Volkswagen has rejected a request from Tennessee workers to give equal time to workers opposed to unionization attempts by the United Auto Workers.
The company has reportedly allowed representatives from IG Metall, a German-based labor group that is allied with the UAW, to roam facilities at the non-union plant. The company rejected a request from several workers to allow "team members before and after work to discuss alternative forms of worker representation" on Friday afternoon.
The rejection drew condemnation from labor watchdogs, including Matt Patterson, executive director of the Center for Worker Freedom.
"Volkswagen workers opposed to UAW representation have been shut down by management in a blatant attempt to grease the union's move into the company," he said.
Workers from the Tennessee plant have issued numerous complaints against the company and union since it began hijacking VW’s attempt to create a "works council," a cooperative entity that serves to represent worker interests to management.
Workers have claimed that UAW misled employees by saying that only unions could serve on works councils. The National Labor Relations Board rejected those complaints in a ruling earlier this week, and the plant could be the first auto manufacturer to unionize in Tennessee, a right to work state.
The decision led the National Right to Work Legal Defense Foundation (NRTWF) to demand an investigation into the NLRB, which has been accused of pro-union bias under the Obama administration.

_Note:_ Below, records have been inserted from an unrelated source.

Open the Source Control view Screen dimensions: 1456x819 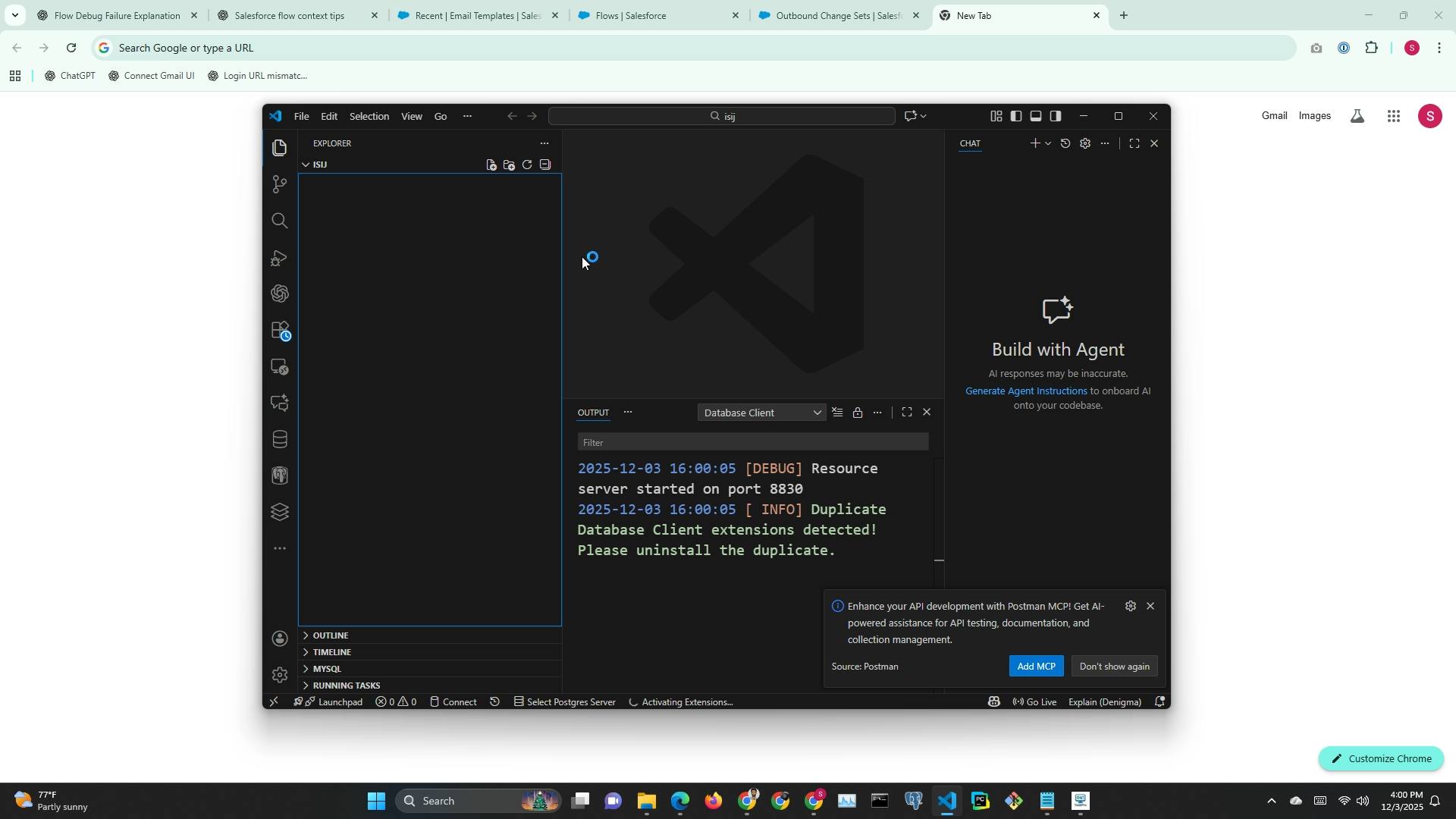[280, 184]
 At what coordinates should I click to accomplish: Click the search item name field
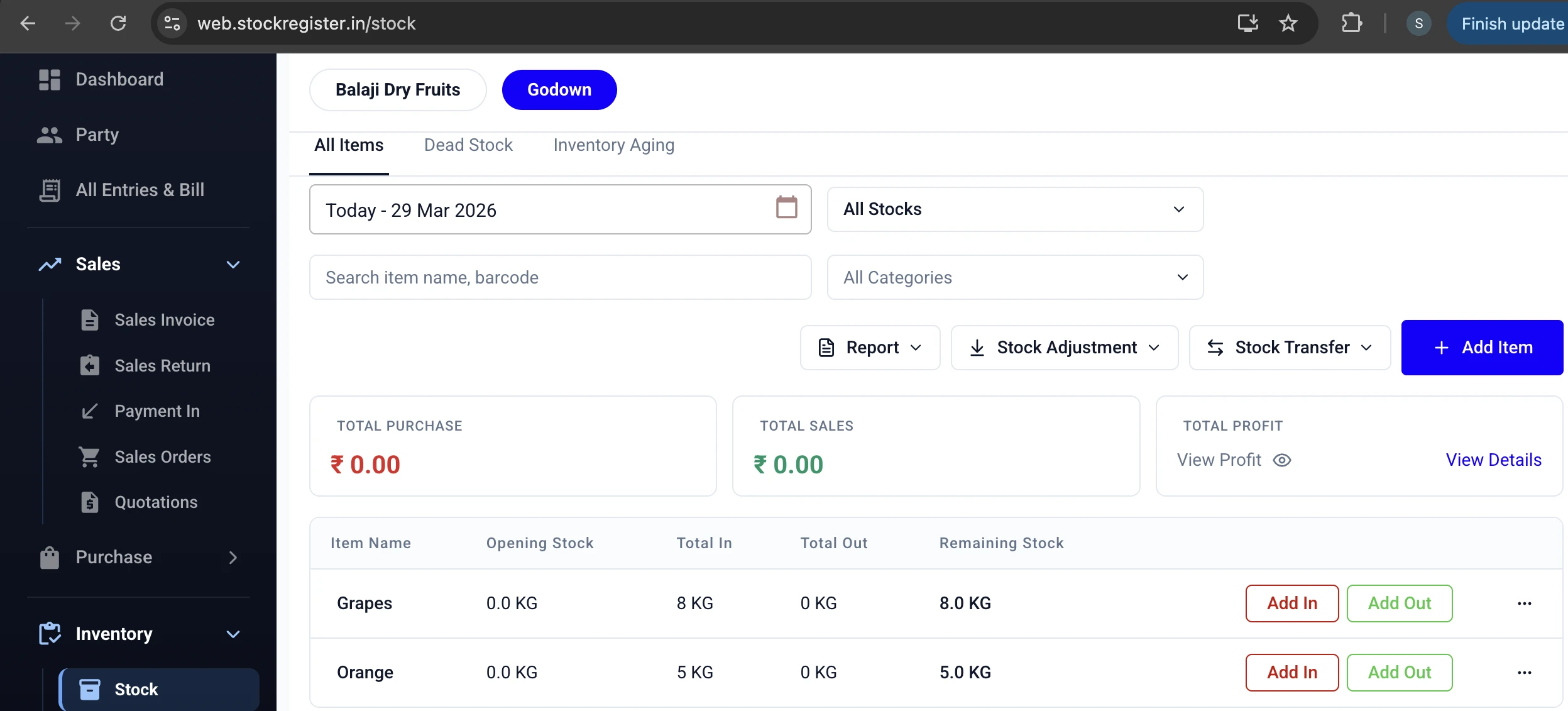(x=559, y=277)
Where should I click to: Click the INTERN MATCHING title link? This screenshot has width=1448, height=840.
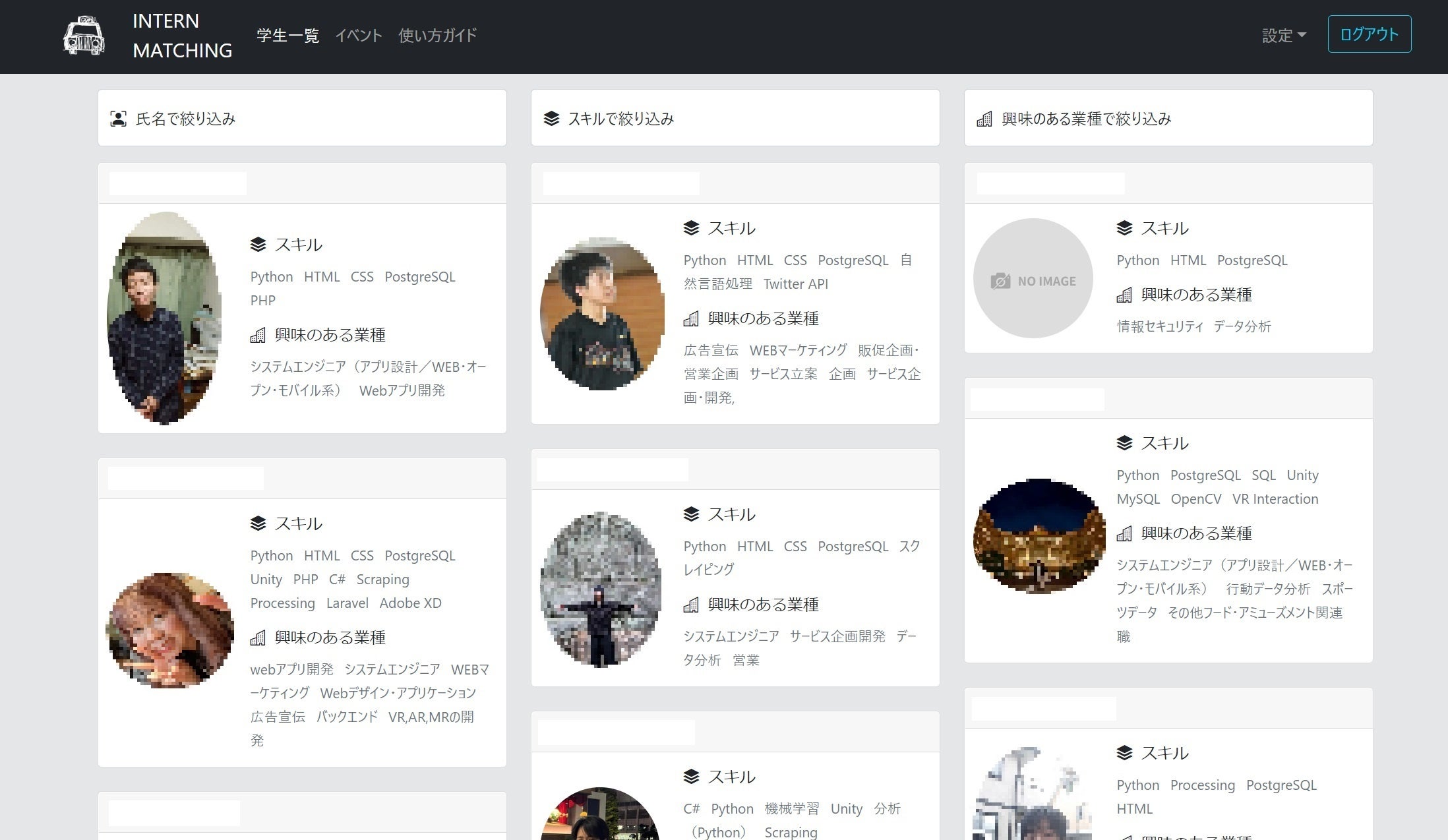pos(182,36)
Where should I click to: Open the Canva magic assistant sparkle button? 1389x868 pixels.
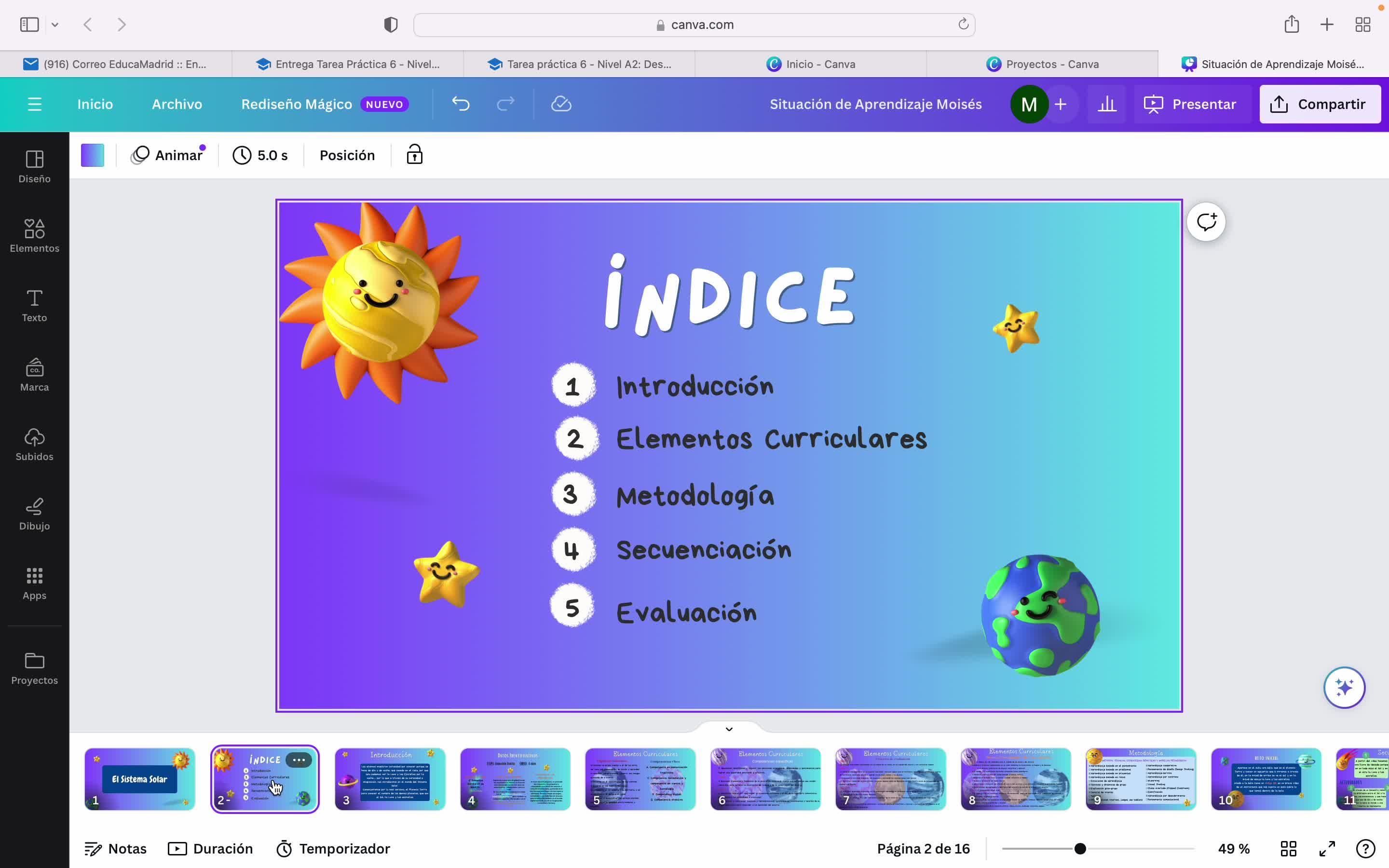tap(1344, 687)
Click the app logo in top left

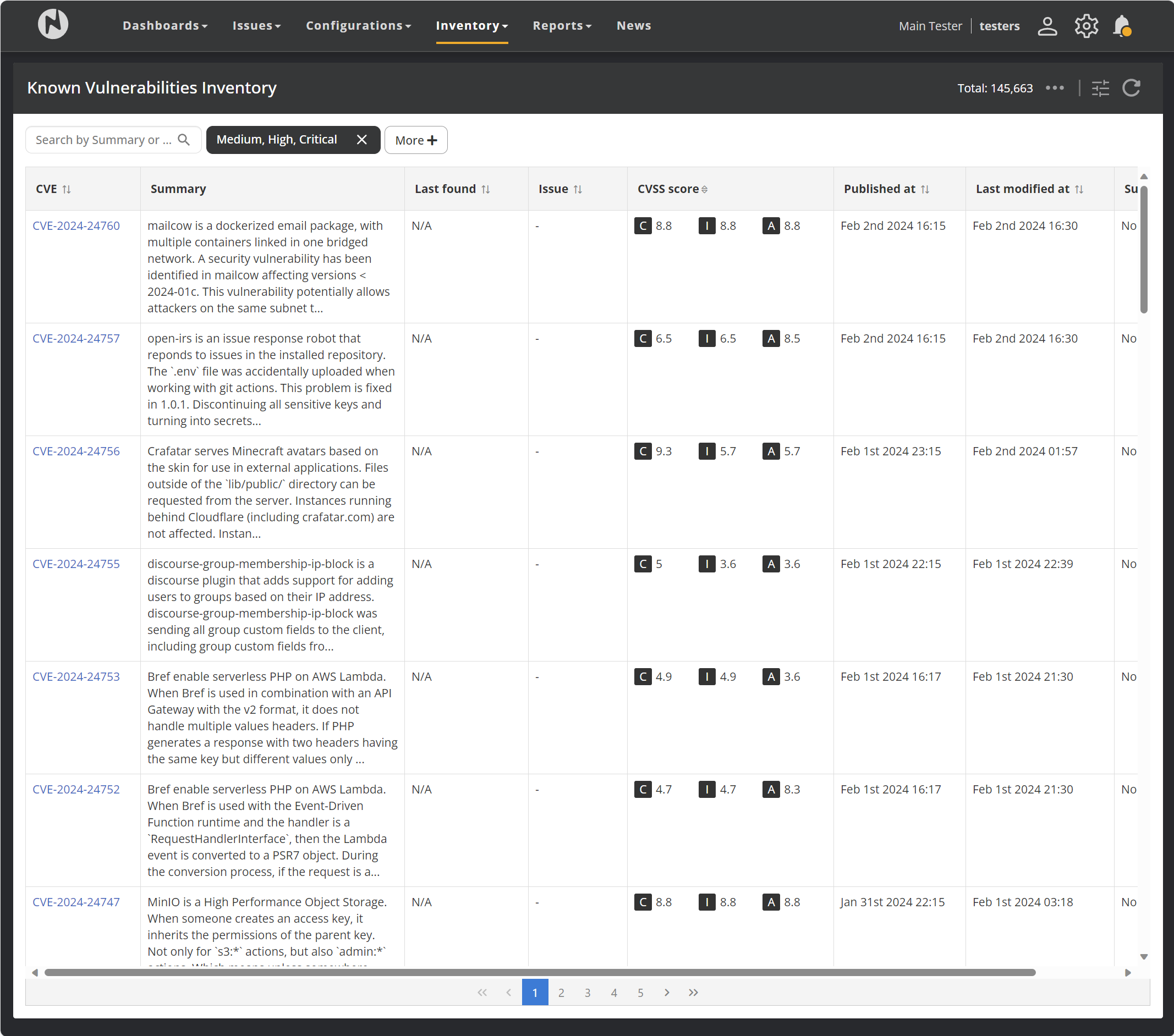tap(53, 25)
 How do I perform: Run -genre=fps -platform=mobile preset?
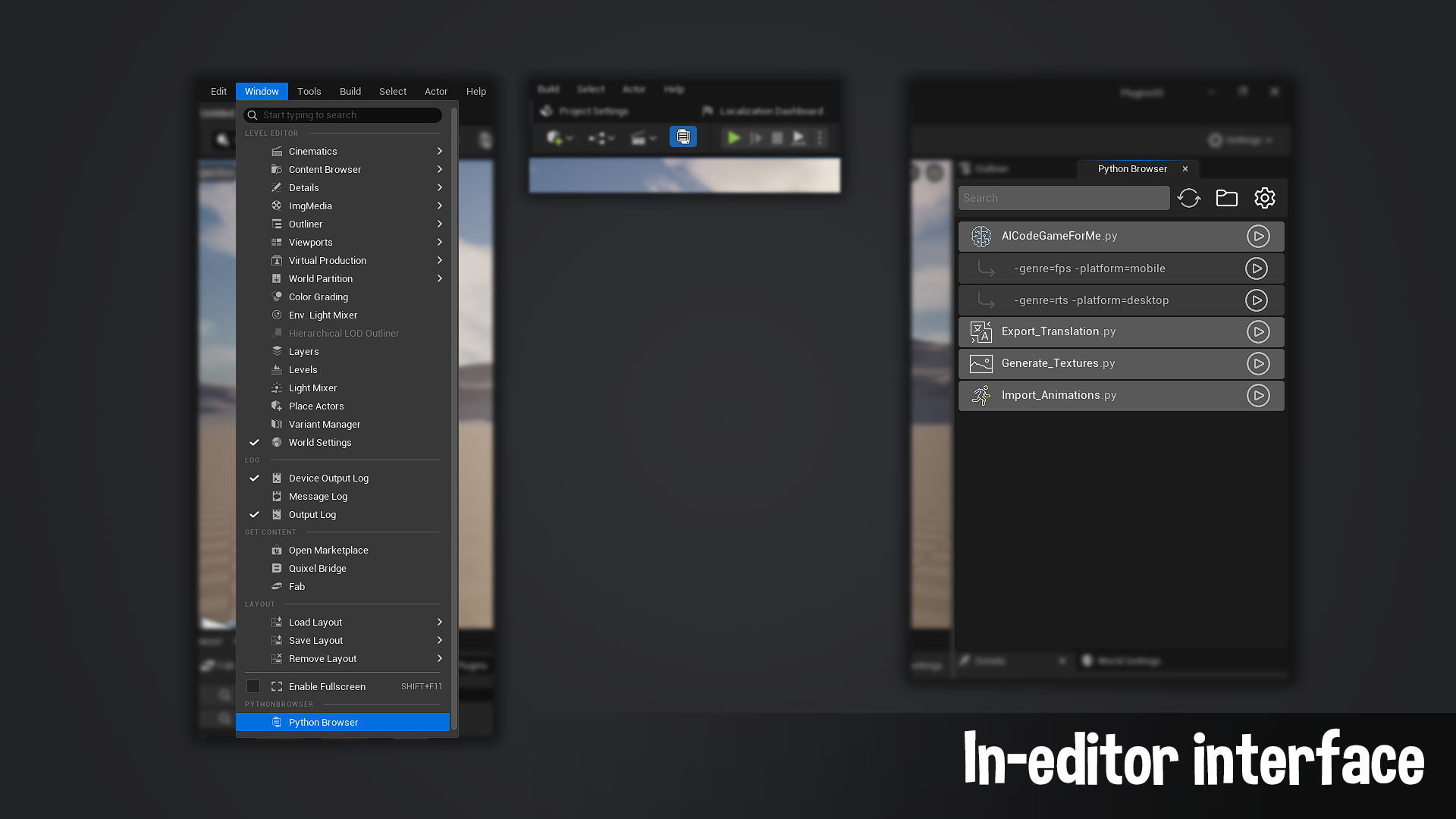pos(1256,268)
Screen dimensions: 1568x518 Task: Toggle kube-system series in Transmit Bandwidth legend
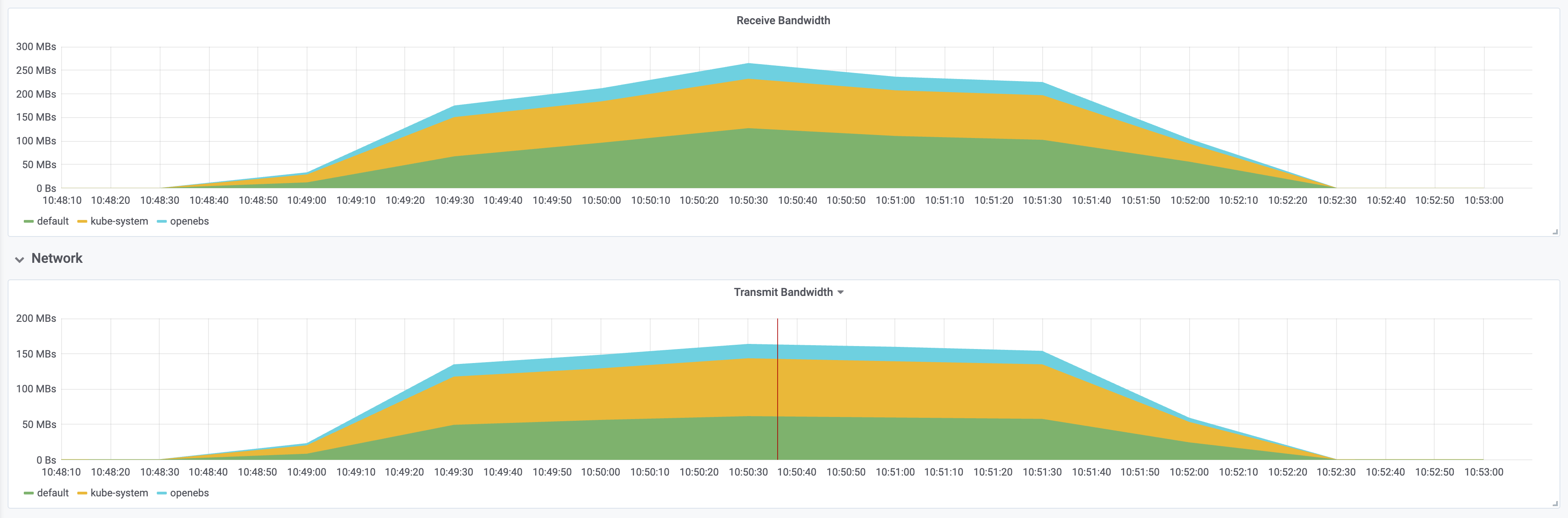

"The NLRB’s actions undermined Foundation attorneys’ ability to advise their clients before the NLRB’s dismissal of their cases became publicly known," NRTWF legal director Ray LaJeunesse said in a release. "The NLRB’s conduct further cements the perception that one set of rules applies to benefit union bosses and another set of rules applies against workers who wish to remain union free."
Patterson said that the NLRB decision, as well as the company’s own actions, demonstrates that VW is not interested in an honest election. He added that the company could be aiming to preserve labor peace at the expense of the desires of individual workers.
"Doubtless workers will be barraged by UAW materials in the coming weeks, while being denied the opportunity to hear the other side," Patterson said. "That's not fair, and that's not right—workers should have all the facts so they can make an informed decision about unionization."